**WHAT TO PRODUCE**
Please rewrite everything from the line containing "For each provided" down to the line containing "world [530, 1303]" in the data below, renaming "midpoint" to "center point". Leave everything else unchanged.

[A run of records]
• • • • • • •

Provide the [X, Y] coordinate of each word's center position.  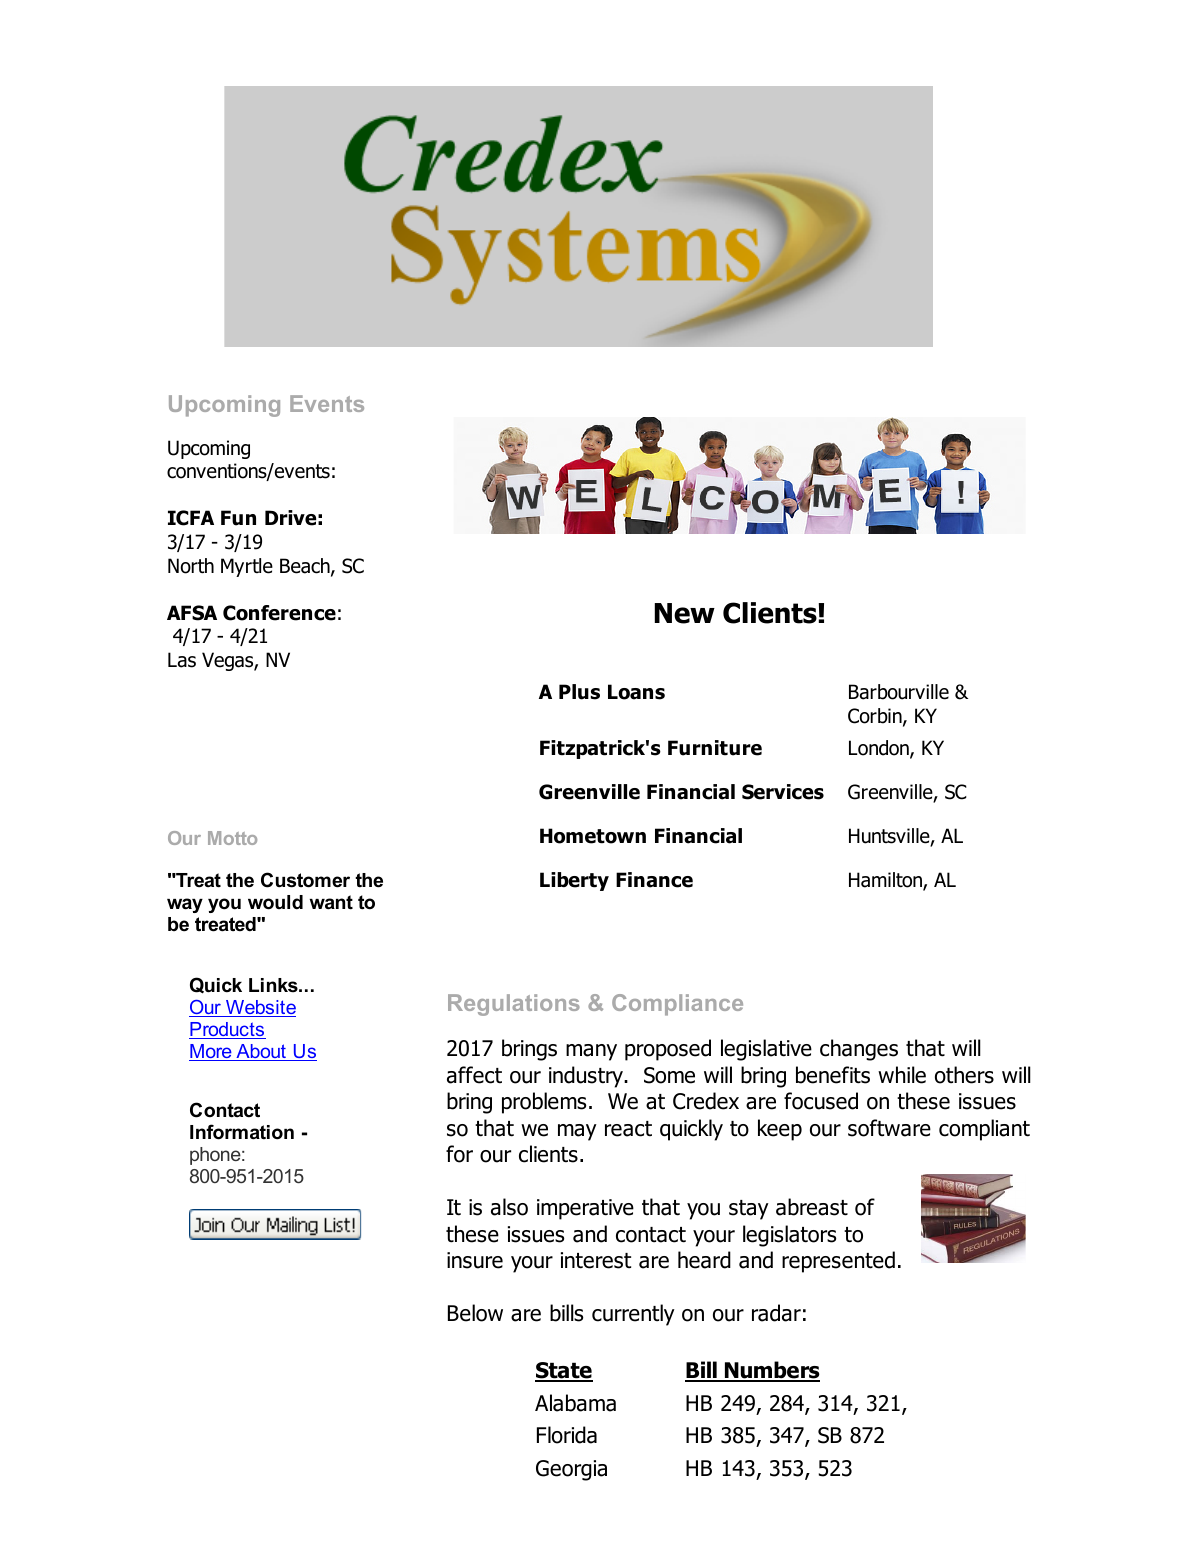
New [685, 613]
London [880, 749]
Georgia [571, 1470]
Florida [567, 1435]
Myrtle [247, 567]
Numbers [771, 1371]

• • • • • • •

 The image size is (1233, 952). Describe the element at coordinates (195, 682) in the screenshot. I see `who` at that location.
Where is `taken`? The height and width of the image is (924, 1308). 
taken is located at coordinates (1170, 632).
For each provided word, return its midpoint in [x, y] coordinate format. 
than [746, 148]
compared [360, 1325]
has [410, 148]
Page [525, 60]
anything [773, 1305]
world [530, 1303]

• • • • • • •

**ANSWER TO THIS TASK**
For each provided word, return its center point in [x, y] coordinate format. 
than [746, 148]
compared [360, 1325]
has [410, 148]
Page [525, 60]
anything [773, 1305]
world [530, 1303]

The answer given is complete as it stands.